The remittances of Pakistan increased rapidly from US$ 1.2 billion in year 2000 to US$ 11 billion in 2010 and reached to US$ 21 billion in 2019. Its contribution to GDP has also increased with respect to time from average of 5% to 7%. The number of overseas migrants has also increased sharply. From the year 1975 to 2000, almost 3 million labor worker got registered with the overseas migrant directory, while in 2019, this figure reached to almost 10 million according to the data of Pakistan Bureau of Emigration and Overseas Employment (BEOE). The increase in the number of migrants is the main factor which is contributing positively to the progress of foreign remittances.

According to Mohammad (2010) the incoming foreign remittances have a significant positive relationship with microeconomic variables such as household welfare, life style, social status and children’s education.
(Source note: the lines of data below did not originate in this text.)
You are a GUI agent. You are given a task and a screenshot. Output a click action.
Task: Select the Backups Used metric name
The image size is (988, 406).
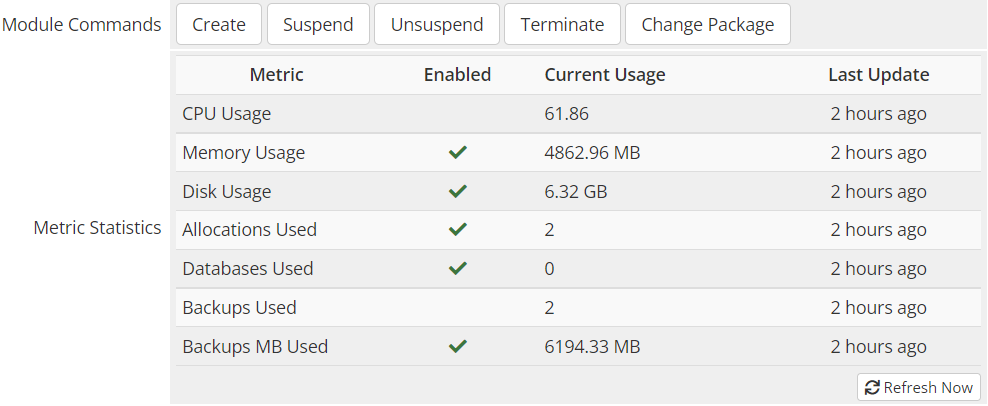point(239,308)
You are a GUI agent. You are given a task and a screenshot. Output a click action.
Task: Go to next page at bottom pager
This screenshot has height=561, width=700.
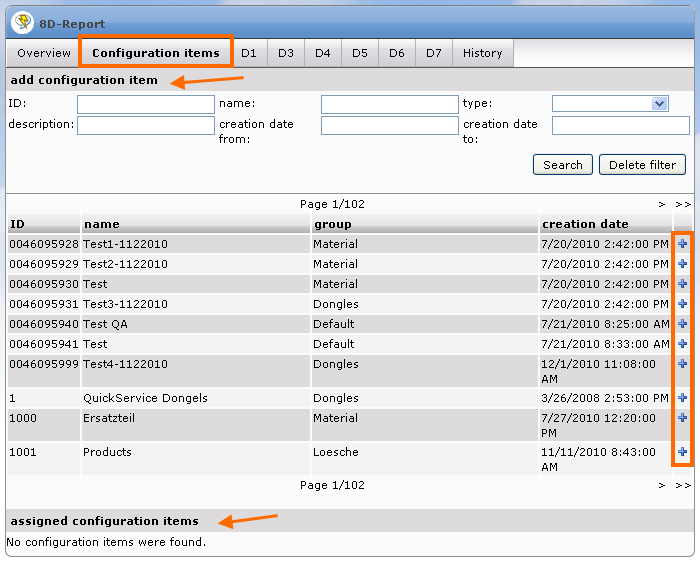tap(662, 485)
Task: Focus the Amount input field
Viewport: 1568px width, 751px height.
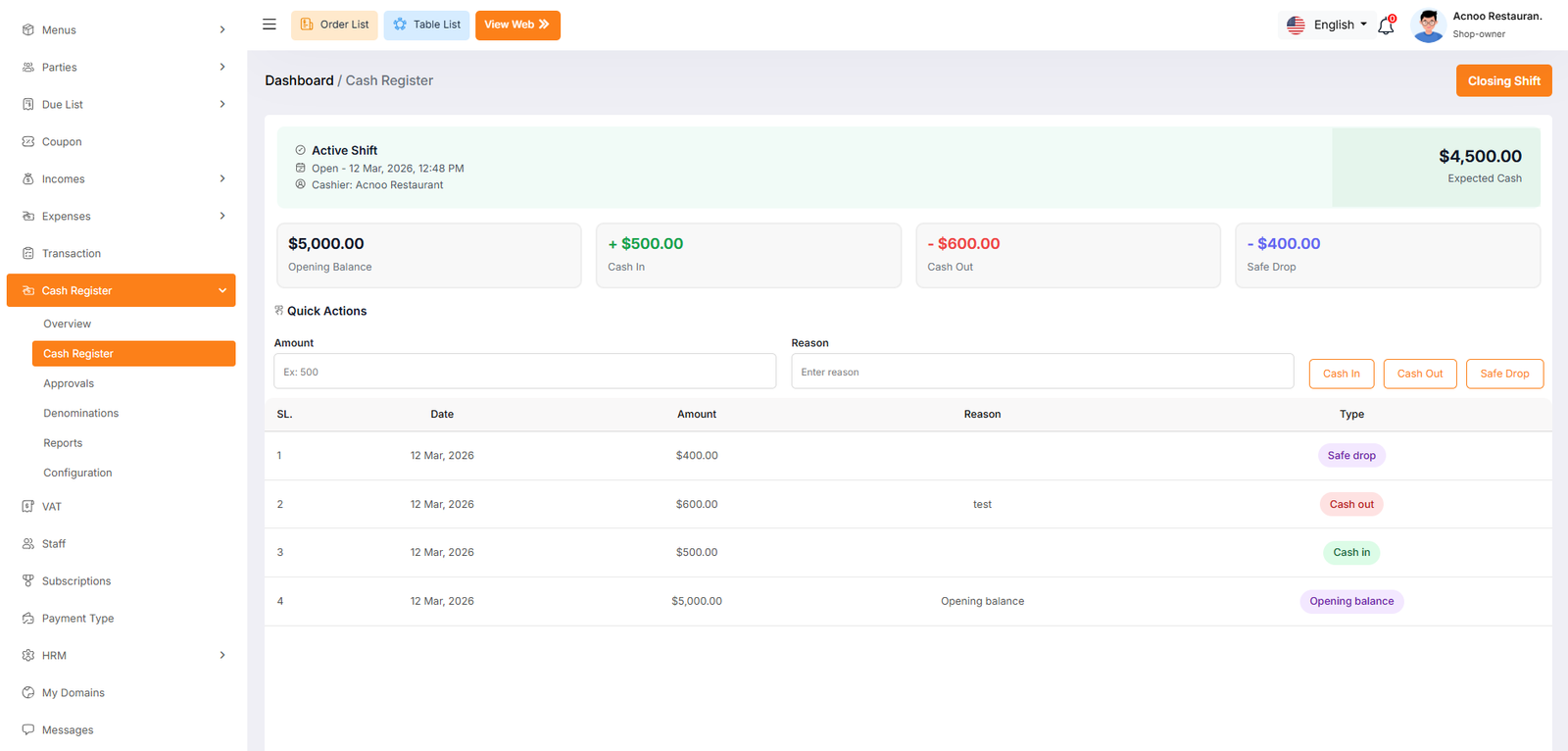Action: (x=524, y=373)
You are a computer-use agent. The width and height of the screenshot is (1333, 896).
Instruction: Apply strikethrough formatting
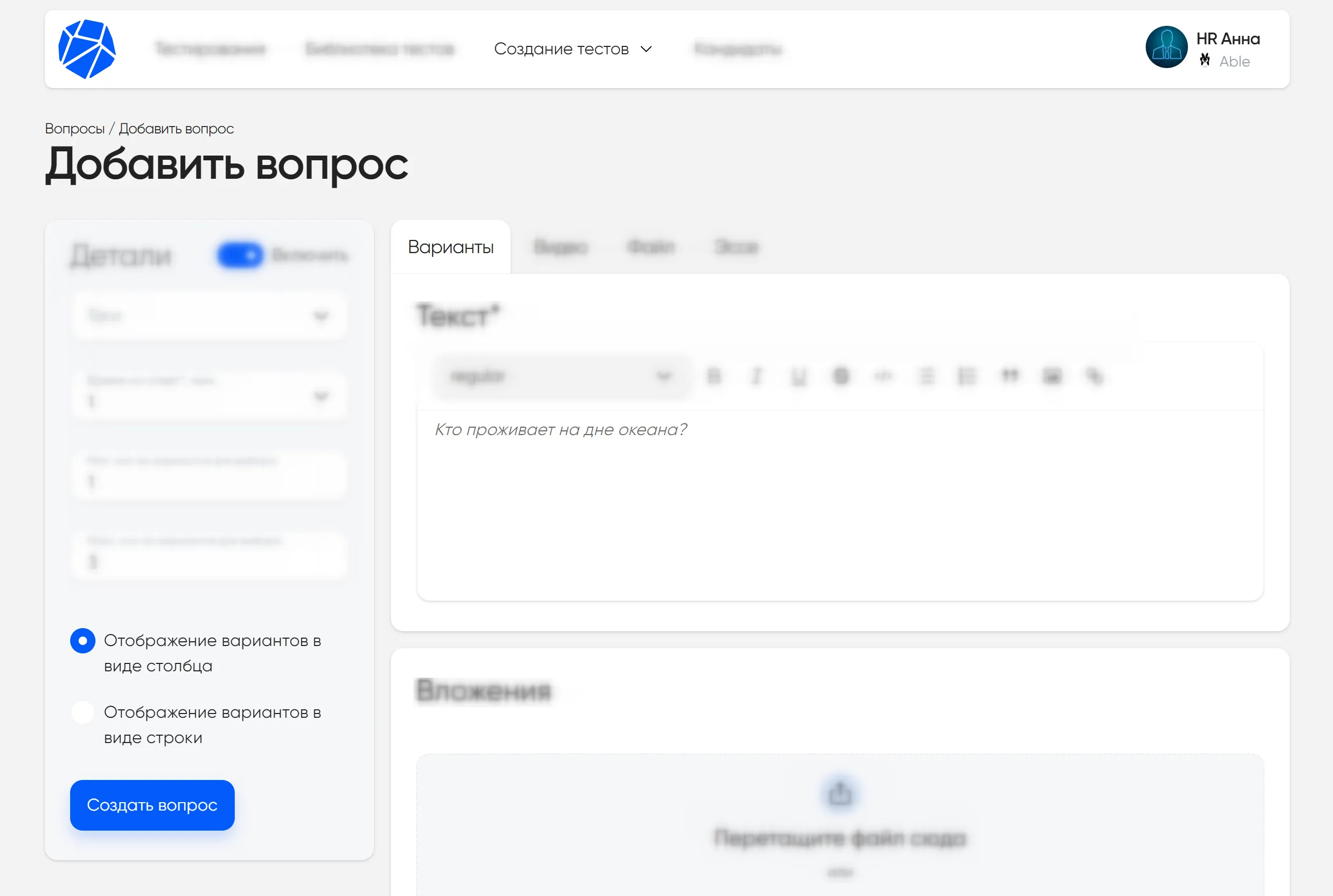coord(841,376)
It also creates micro-level business opportunities, increases investment in the agricultural land and investment in real estate. (Rehman 2017) argued that remittances increase the income strength of migrant’s families which further lead to eliminate the poverty level at micro level. The big share almost 25% of remittances is used for the consumption of food, education and healthcare facilities.

The support of remittances to GDP was recorded 1% in the 1990s, however, in the last decade, this contribution reached 2%, which is double. The major share of remittances goes to the consumption sector, investment, housing and health sector. Remittances are now the highest external monetary source which is higher than FDI and ODA. The significant inverse relationship is shown by remittances with poverty. The 10% growth in the remittances with respect to per capita will cause 5% reduction in poverty, Pekovik, (2017). Overseas migration and remittance inflows is the important source of foreign exchange earnings, especially for South Asian economies like India, Pakistan and Sri Lanka. Its role is significantly positive with children educational progress and health status of the household. However, the wealth is not shown any clear relationship with incoming remittances. The major contribution of remittances stimulates the income level, which further leads to capital accumulation and human development, K. De and Ratha, (2012).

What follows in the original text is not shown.